* _ACTIVITY_
This exercise calls for every line of the data below with the string "Given" in it.

* _Collected data_
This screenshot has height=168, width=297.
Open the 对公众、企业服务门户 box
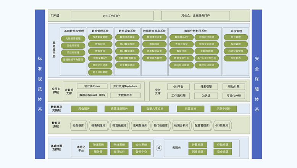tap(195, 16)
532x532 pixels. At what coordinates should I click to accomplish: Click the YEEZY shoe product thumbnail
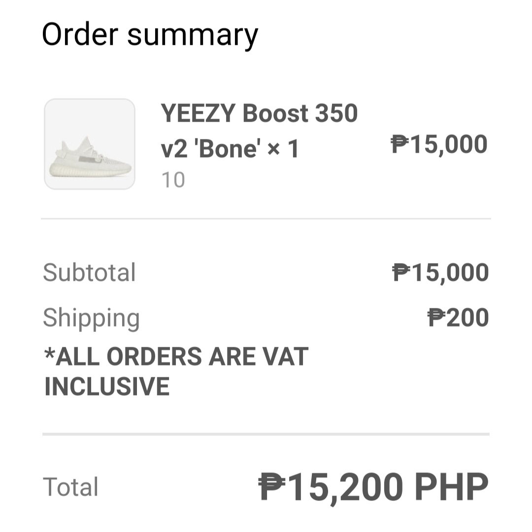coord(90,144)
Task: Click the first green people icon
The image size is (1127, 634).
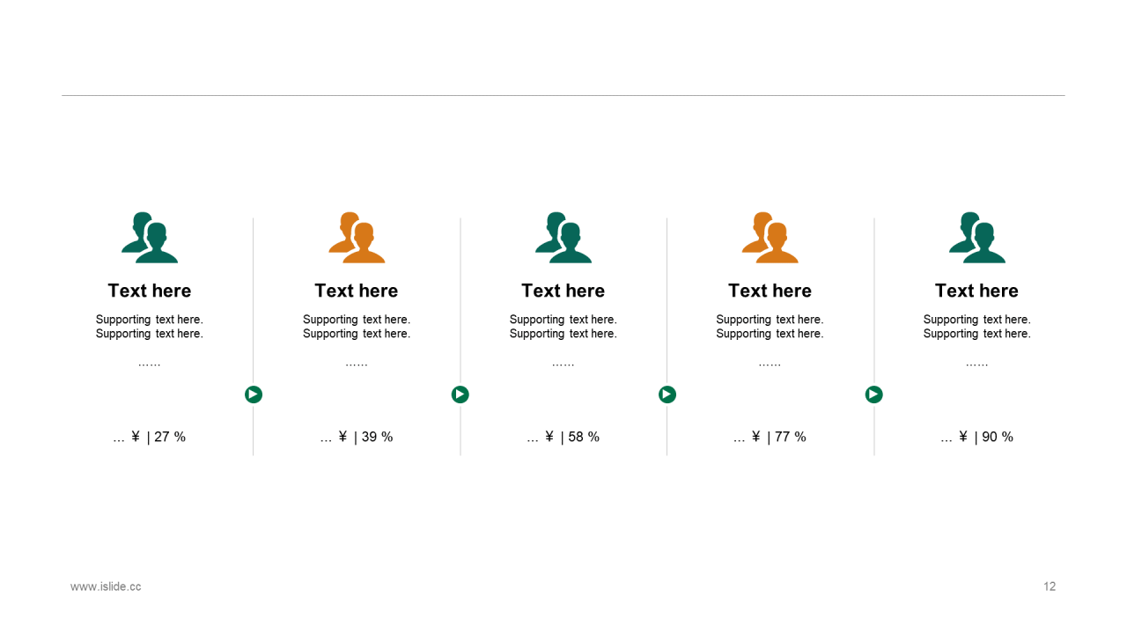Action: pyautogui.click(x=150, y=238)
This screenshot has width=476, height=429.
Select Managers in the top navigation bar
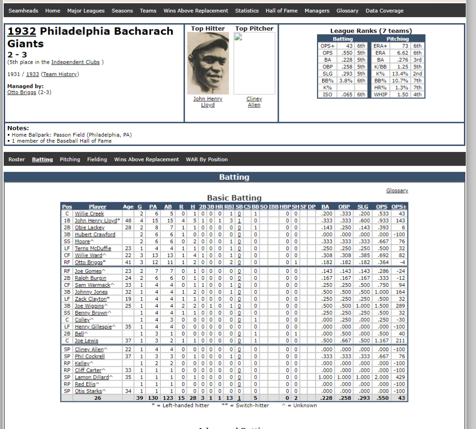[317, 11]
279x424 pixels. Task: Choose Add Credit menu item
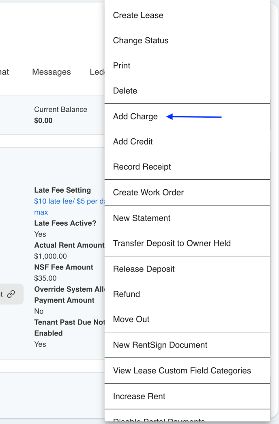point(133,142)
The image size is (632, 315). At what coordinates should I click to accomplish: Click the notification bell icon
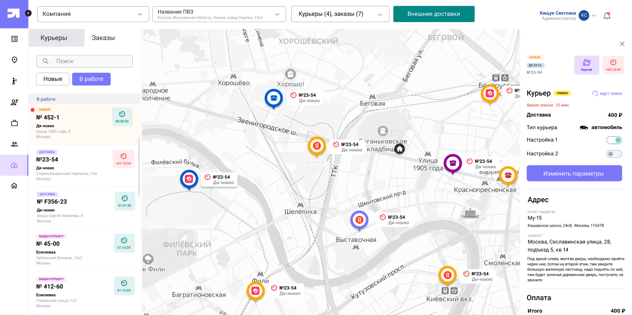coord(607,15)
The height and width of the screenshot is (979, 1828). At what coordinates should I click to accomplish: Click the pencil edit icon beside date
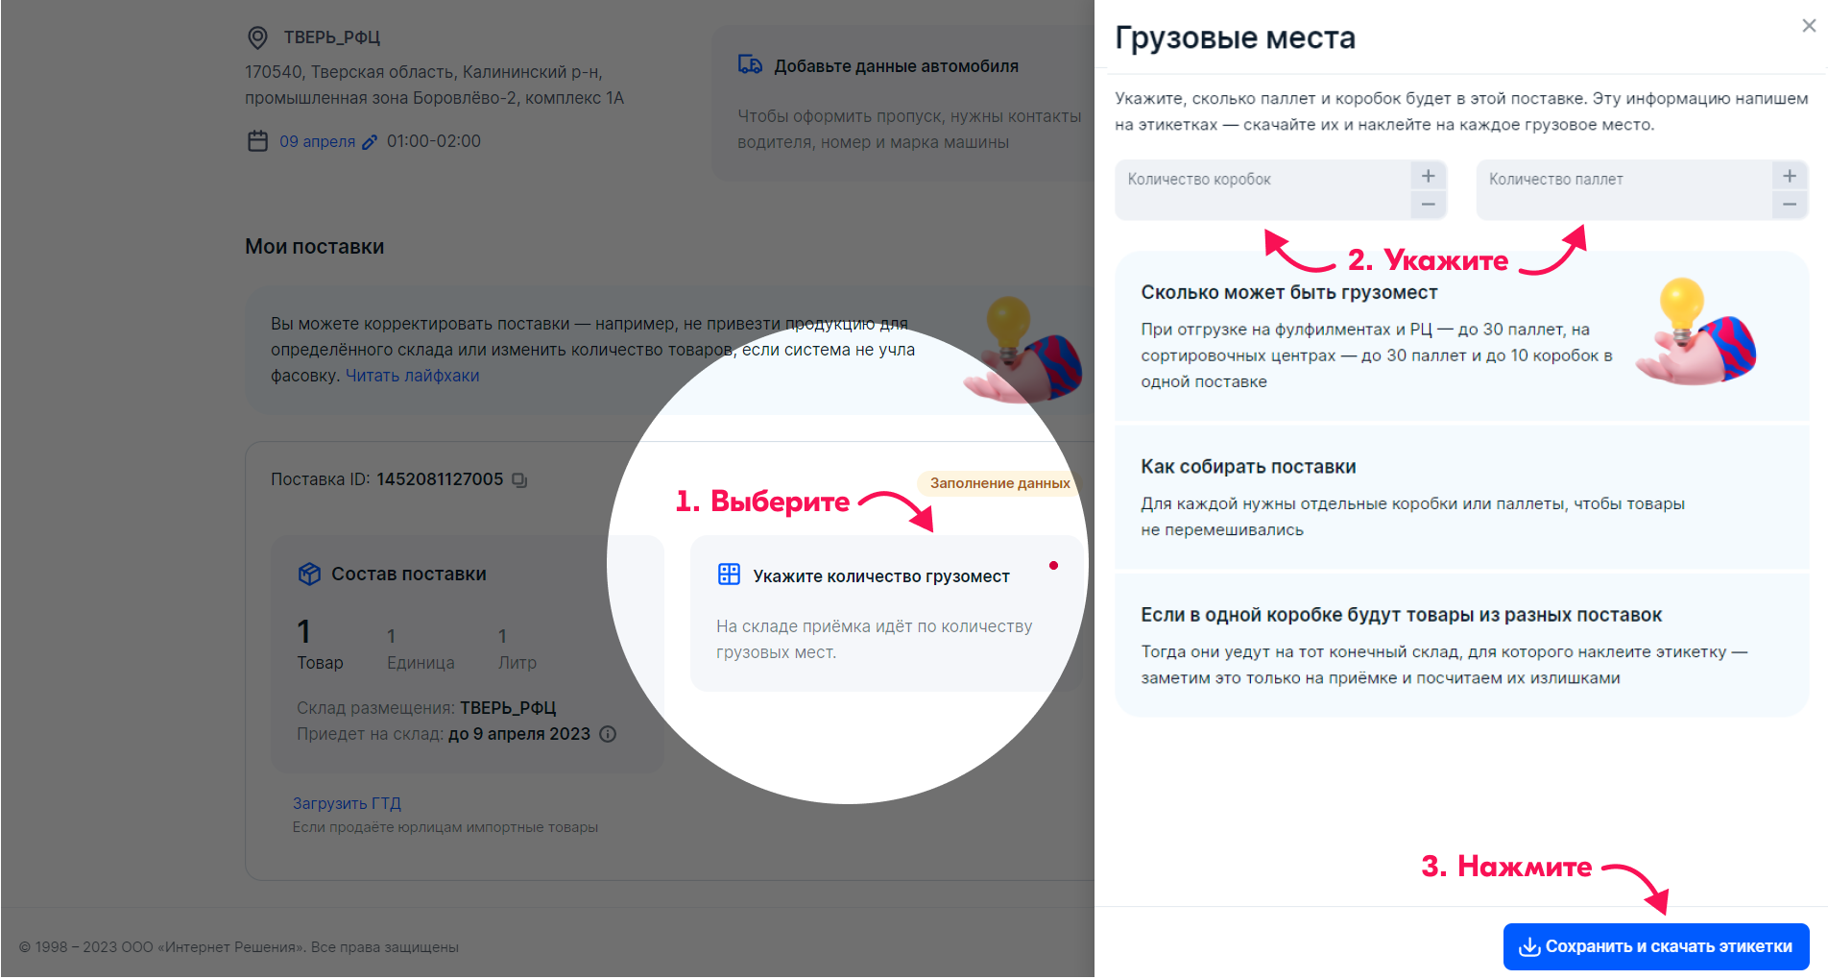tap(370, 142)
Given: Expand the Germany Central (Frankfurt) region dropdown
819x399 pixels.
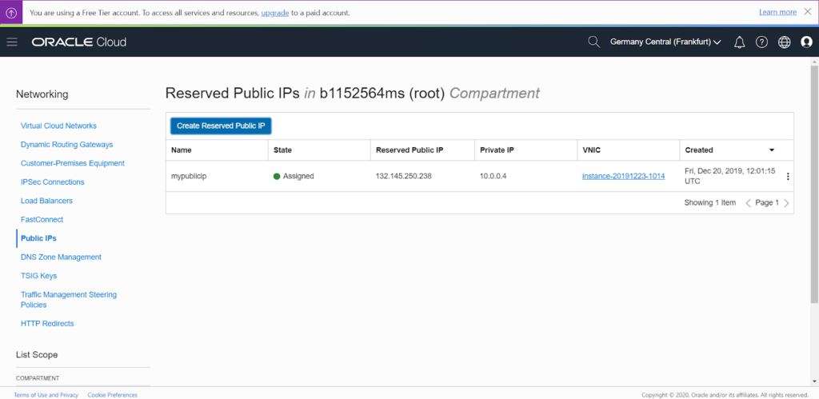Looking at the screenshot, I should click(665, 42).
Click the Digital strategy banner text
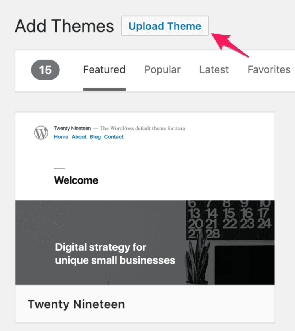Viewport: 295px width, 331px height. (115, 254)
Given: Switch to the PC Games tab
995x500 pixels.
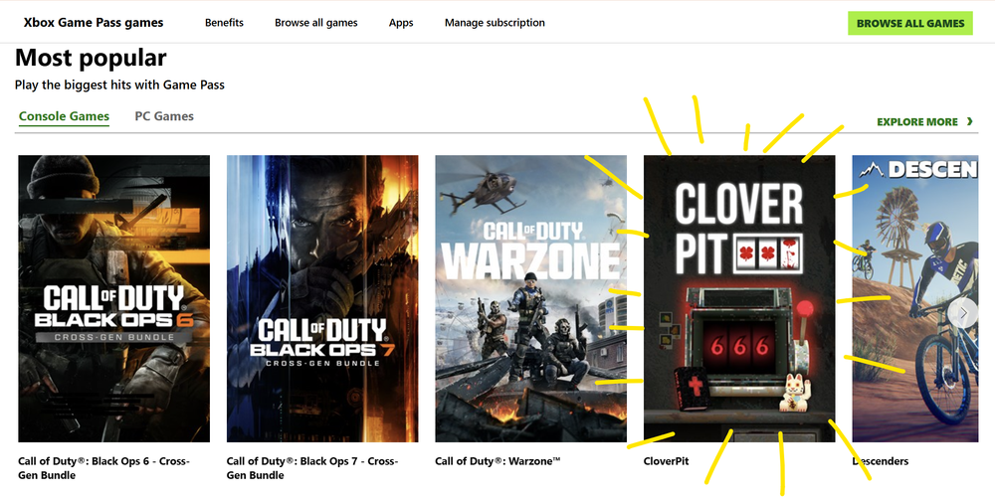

* _ANSWER TO THIS TASK_
Given: Expand the Germany Central (Frankfurt) region dropdown
Given: Switch to the PC Games tab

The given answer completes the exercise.